Superficially ‘Pumpkin’ is vapid trip hop in the mold of Overcome and a waste of Alison Goldfrapp’s obvious talents, but it is given levity by the Smashing Pumpkins sample and Tricky’s own near-comatose contributions. Its low-key finish - like wind-chimes rotating in slow motion to a beautifully blunted hip hop break - is a great end to the old cassette Side One. ‘Aftermath’, always the album’s most overrated track and first single, started sounding dated by the time trip hop was in full swing, its low slung funk and ‘jazz flute’ too reminiscent of numerous other hideous ‘chill out’ acts. I can imagine this is what Tricky was subsequently trying to distance himself from on Pre-Milennial Tension. ‘Abbaon Fat Tracks’ is still startlingly provocative and erotic, not least for having Topley-Bird sing about anal sex and the general stickiness of the production: all warped soul and sitar exotica. Both sensual and pornographic, it reeks of sex and intimacy, as does the dissection of Tricky and Martina’s relationship on ‘Suffocated Love’: “I keep her warm but we never kiss … she cuts my slender wrist’. It is partly these tracks that make Maxinquaye so superior to its goatee-stroking bandwagon contemporaries, the use of soul and hip hop as an window into a private world. It makes the listener strangely complicit by forcing us into a queasily voyeuristic position; more simply, its a great sex album.
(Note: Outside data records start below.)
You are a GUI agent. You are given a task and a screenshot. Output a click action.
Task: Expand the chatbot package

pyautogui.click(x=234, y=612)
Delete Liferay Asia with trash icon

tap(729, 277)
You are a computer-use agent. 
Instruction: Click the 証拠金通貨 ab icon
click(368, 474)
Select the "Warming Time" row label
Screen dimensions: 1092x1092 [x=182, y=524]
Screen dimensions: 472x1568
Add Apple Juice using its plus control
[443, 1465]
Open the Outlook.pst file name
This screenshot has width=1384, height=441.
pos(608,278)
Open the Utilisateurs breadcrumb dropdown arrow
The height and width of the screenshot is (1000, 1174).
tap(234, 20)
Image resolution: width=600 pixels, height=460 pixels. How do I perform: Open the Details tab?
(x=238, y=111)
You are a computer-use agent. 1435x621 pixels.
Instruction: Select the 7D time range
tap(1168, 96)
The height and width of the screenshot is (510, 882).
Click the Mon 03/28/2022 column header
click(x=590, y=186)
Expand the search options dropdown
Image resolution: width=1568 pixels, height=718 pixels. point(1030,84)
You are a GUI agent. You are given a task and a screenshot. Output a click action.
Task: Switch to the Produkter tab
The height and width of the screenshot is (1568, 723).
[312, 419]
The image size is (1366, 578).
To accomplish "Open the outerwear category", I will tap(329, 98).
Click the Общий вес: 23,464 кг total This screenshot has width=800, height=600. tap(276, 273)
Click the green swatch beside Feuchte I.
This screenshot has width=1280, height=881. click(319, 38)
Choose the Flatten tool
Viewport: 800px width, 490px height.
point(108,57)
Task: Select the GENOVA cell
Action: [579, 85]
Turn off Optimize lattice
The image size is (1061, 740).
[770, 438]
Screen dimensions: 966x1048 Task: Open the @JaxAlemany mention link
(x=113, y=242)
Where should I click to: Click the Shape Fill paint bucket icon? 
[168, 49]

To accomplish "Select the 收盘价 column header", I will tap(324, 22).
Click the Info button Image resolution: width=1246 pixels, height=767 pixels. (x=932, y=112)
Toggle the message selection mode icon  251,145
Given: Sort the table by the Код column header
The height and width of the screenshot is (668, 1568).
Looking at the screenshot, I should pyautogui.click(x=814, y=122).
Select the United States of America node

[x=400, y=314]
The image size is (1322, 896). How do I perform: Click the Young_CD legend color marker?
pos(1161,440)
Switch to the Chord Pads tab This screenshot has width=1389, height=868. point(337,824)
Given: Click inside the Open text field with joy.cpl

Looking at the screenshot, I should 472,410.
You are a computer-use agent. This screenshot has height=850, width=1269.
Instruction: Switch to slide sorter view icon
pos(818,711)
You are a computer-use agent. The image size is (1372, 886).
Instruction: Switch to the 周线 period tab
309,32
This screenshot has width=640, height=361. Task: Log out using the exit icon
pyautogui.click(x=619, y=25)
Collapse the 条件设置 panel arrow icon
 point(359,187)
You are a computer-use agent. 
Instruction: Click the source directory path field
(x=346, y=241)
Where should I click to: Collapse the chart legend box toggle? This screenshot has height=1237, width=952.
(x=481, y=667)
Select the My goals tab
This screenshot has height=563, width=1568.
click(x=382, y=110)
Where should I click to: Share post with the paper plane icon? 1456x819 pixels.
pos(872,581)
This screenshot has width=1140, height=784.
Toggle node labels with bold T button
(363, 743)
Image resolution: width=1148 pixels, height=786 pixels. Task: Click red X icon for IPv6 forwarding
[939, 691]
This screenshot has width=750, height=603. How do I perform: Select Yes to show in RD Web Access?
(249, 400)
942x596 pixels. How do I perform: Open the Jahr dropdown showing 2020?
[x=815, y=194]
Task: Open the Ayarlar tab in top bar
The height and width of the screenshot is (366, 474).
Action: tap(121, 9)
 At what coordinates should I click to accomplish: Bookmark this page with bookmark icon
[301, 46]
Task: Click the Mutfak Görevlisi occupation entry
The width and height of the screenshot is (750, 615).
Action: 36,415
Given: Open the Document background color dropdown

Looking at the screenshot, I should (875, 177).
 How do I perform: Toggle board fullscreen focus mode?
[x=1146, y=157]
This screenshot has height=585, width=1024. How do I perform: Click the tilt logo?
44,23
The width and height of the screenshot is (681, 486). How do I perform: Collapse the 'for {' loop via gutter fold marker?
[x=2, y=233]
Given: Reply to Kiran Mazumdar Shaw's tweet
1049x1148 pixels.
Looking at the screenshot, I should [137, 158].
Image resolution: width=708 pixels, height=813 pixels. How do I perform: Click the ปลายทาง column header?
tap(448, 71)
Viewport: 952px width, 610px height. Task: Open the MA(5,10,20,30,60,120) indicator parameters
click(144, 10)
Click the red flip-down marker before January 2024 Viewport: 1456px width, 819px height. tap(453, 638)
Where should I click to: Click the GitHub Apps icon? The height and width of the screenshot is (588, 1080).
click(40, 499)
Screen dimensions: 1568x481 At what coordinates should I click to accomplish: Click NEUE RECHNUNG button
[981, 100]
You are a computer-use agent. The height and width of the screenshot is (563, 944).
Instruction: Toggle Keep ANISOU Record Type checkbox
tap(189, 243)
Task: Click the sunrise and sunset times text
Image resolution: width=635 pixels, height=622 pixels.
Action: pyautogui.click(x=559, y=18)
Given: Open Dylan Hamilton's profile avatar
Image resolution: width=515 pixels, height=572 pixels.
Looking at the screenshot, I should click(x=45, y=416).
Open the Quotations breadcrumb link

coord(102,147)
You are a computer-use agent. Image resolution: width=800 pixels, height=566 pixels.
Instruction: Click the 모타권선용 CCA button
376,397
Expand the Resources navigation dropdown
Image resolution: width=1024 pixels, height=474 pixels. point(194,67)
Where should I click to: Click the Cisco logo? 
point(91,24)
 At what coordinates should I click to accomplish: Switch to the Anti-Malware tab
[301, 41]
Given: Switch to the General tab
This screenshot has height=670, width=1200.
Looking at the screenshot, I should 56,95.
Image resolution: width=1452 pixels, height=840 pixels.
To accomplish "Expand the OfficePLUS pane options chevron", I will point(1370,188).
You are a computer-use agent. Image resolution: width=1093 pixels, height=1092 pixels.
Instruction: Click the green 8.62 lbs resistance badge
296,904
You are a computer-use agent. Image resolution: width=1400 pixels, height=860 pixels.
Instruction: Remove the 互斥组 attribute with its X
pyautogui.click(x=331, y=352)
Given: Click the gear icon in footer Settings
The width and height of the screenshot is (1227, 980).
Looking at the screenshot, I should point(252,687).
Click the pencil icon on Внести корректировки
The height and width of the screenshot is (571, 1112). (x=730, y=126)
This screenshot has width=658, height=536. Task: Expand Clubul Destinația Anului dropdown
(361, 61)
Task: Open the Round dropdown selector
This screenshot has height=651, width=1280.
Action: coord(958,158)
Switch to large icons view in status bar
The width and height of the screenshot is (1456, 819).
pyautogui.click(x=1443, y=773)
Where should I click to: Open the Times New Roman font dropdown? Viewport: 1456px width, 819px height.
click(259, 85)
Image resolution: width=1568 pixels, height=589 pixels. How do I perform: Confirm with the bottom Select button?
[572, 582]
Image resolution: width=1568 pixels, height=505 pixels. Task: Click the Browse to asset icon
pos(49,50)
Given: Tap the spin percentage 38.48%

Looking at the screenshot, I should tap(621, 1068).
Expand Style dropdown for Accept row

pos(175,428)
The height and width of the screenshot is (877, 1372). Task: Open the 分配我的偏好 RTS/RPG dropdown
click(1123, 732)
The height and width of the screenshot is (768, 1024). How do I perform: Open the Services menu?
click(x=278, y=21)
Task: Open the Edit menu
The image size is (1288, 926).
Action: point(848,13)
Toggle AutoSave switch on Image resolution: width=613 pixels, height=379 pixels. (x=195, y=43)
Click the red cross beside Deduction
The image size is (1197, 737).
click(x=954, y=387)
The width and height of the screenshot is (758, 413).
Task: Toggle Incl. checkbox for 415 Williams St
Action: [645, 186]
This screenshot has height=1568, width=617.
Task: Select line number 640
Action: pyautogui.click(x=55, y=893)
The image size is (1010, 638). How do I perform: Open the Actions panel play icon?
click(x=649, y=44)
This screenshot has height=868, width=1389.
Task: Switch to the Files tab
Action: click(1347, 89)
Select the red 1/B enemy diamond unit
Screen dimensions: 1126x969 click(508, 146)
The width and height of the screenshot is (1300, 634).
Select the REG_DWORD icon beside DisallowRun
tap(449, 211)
‘You Don’t’ is still a wonderfully singular piece of soul that is suggestive of early Massive Attack and is without comparison on the album, while ‘Strugglin’ is a massive indulgence and a sign-post to Tricky’s subsequent self-destructive inability to harness his talents into something listenable. The beautiful closer ‘Feed Me’ ends Side Two on a similar somnabulant note to the first side, slow-motion soul for the end of the 20th century to file next to Unfinished Sympathy. In conclusion then, its still brilliant, and not to be confused with much of the posturing Hoxton wine-bar background music being mass-produced at the time. One of the last truely original great albums.